+1

Regardless of using pthread's conditional variable or not, the idea is 
consistent.

It's truly awesome that a test script is provided. Great work Mala! and 
Twittervese for investigating the problem.

-Toru

-----Original Message-----
From: dormando <[email protected]>
Sender: [email protected]
Date: Tue, 24 Aug 2010 23:57:09 
To: memcached<[email protected]>
Reply-To: [email protected]
Subject: Re: memcached race condition problem

>
> [Quick Fix]
> Set memcached to only listen to a single interface.
>
> example memcached setting:
> > memcached -U 0 -u nobody -p 11222 -t 4 -m 16000 -C -c 1000 -l 192.168.0.1 -v
>
>
> [Reproducing]
> Use attack script (thanks to mala): http://gist.github.com/522741
>
> w/ -l interface restriction: we have seen over 70 hours of stability
>  - yes, you will see "Too many open connections." but that's not an
> issue here
>
> w/o -l interface restriction: memcached quits w/ attack script
>
>
> Please give us some feedback on attach patch.  This should fix the
> race condition we have experienced.
>
> At last, we would like to thank numerous contributors on twitter that
> helped us nail this problem.  http://togetter.com/li/41702
>
> Shigeki

Excellent! Thanks for the detailed report and the patch. I'll see if I can
verify it here and get it applied asap. Might move the mutex to the
threads file, but the idea is sound.
◆ ◆ ◆
Pick up the email thread about the memcached race condition after its last sentence and keep writing it.

Given data —
◆ ◆ ◆
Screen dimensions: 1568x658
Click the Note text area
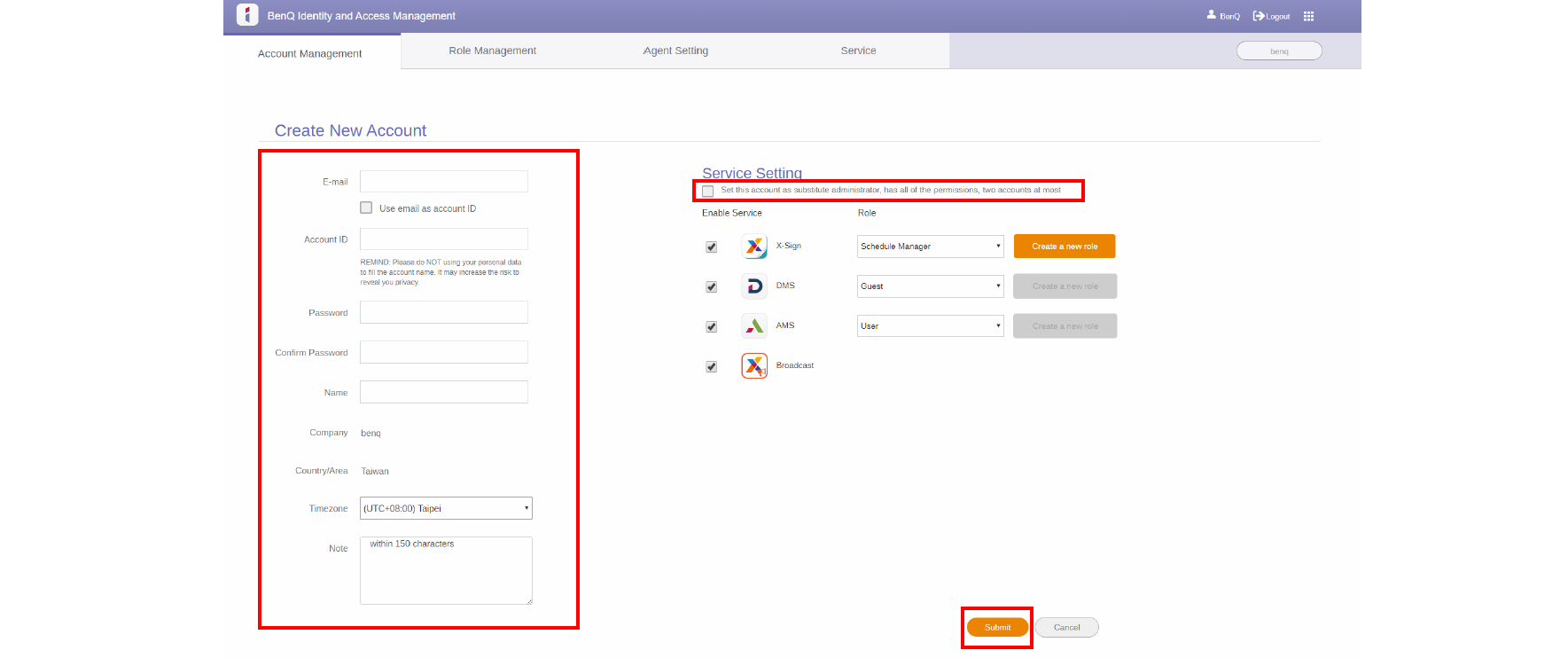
◆ ◆ ◆
The answer —
Since you're using the clock event to re-enable connections, this means
that hitting maxconns will lock up memcached for a worst case minimum of 1
full second?

Perhaps a conditional could be used to wake up the main thread faster?

On a similar note (but wouldn't block this patch at all), I've been
wanting to change the default behavior in 1.6 to never close the accept()
routine, but instead instant-drop excessive connections. It makes more
sense for what memcached is, and I'd like to see an option in 1.4.x for
enabling such behavior to test with.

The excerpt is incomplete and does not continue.